Canadian rap-reggae star K’naan has hooked up with Coca Cola for a new recording of his hit song “Wavin’ Fag” that will be the official anthem of the FIFA World Cup in South Africa in June. K’naan has replaced lyrics that refer to war, hunger and poverty with lines like “celebration, it surrounds us” and “let’s rejoice in the beautiful game.” The 31 year-old singer, who came to Canada in 1992 with his family to escape civil war in Somalia, has been compared to Bob Marley. However, that great reggae artist never, to the best of my knowledge, watered down a song for a corporate sponsor. Does K’naan not know about the international boycott campaign against Coca Cola, whose executives are accused of complicity in the death squad killings of union activists in Colombia? For more information visit

Springsteen vs Music Biz Monopolies

The U.S. Federal Trade Commission ruled in February that Ticketmaster used “deceptive tactics” while selling tickets to 14 shows on Bruce Springsteen’s 2009 tour with the E Street Band. The ticket selling giant has agreed to repay defrauded Springsteen fans what will amount to about a million dollars. The company redirected online ticket buyers to its resale affiliate TicketsNow, which charged them three to four times the cost of a ticket and left many with what one observer described as “a really expensive lotto ticket.” Ticketmaster recently merged with giant concert promoter Live Nation to create an even bigger monopoly, Live Nation Entertainment Inc., which the U.S. Dept. of Justice has allowed even though the two companies are the biggest in their fields. The sharks backed off when “The Boss” complained, but one artist can’t stop the entertainment monopolies. To do that requires a united political struggle. Meanwhile ticket prices keep rising.

Olympic Medals in Music?

The big musical event at the Vancouver Olympics may have been K.D. Lang’s extraordinary performance of Leonard Cohen’s song “Hallelujah”, but another musical performance in Vancouver during the games raised questions about the role of the arts in the Olympic “movement.”  On February 14 the Vancouver Symphony Orchestra gave a concert at the Orpheum Theatre, performing Divertimento No. 1, by Canadian composer John Weinzweig (1913-2006). The song won a silver medal at the 1948 summer Olympic Games in London. That’s right! From 1912-1948 the Olympic Games awarded medals in arts categories, including music, literature, sculpture, painting and drawing.
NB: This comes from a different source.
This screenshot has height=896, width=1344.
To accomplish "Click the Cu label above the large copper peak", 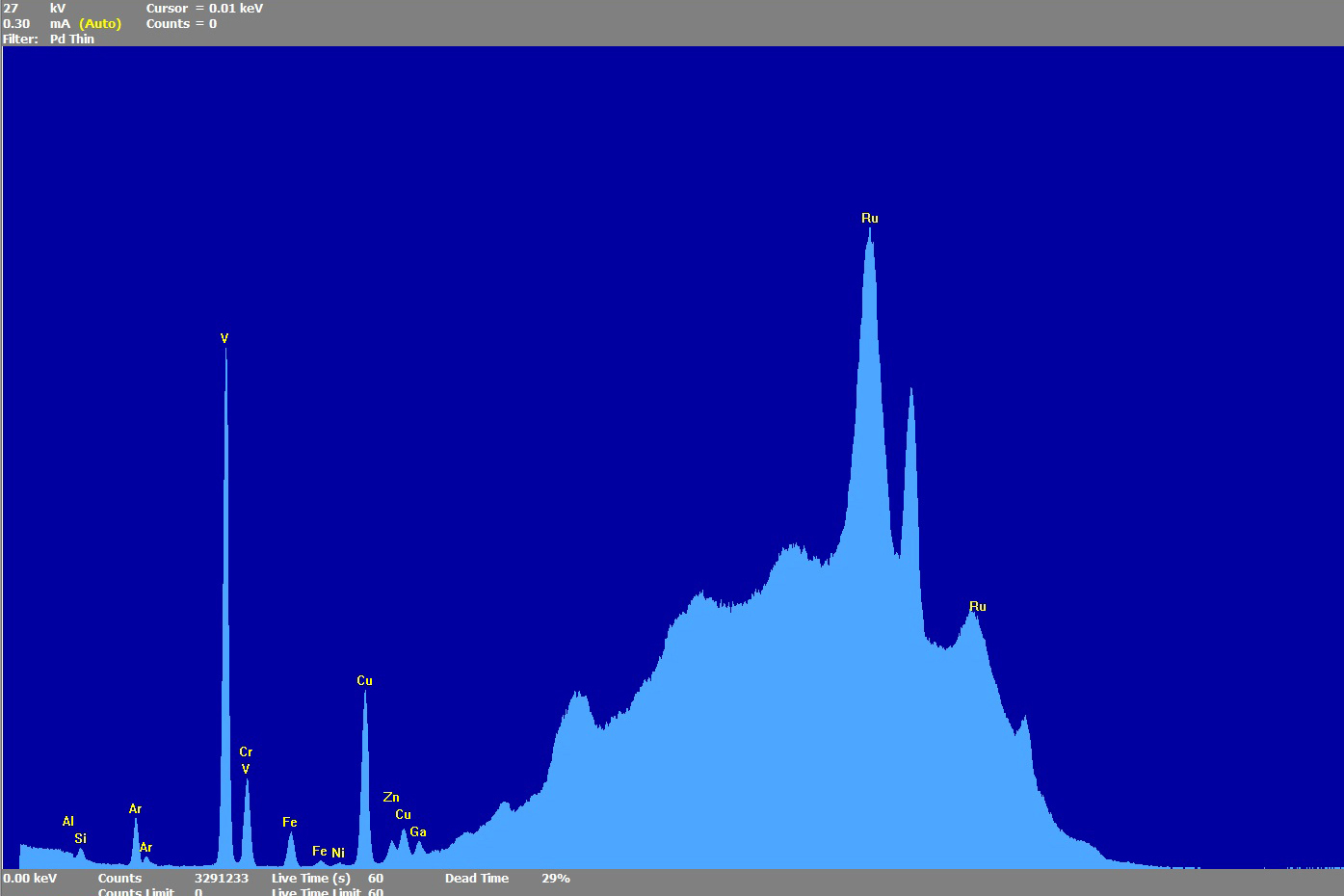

Ironically, considering what’s happening in the Olympics today, the arts awards were discontinued because organizers thought the artists were too professional.

Oh! What a Lovely War Comes to Toronto

Toronto area readers might be interested to learn that the Soulpepper Theatre Company’s production of Oh! What a Lovely War is running until April 10 at the Young Centre for Performing Arts. The U.K. anti-war musical was first produced at London’s East End Theatre Workshop in 1963 by the Marxist director Joan Littlewood (1914-2002). If you can’t make it to Soulpepper, look for the brilliant 1969 film version directed by Richard Attenborough (available on DVD). The old WWI songs take on a new meaning.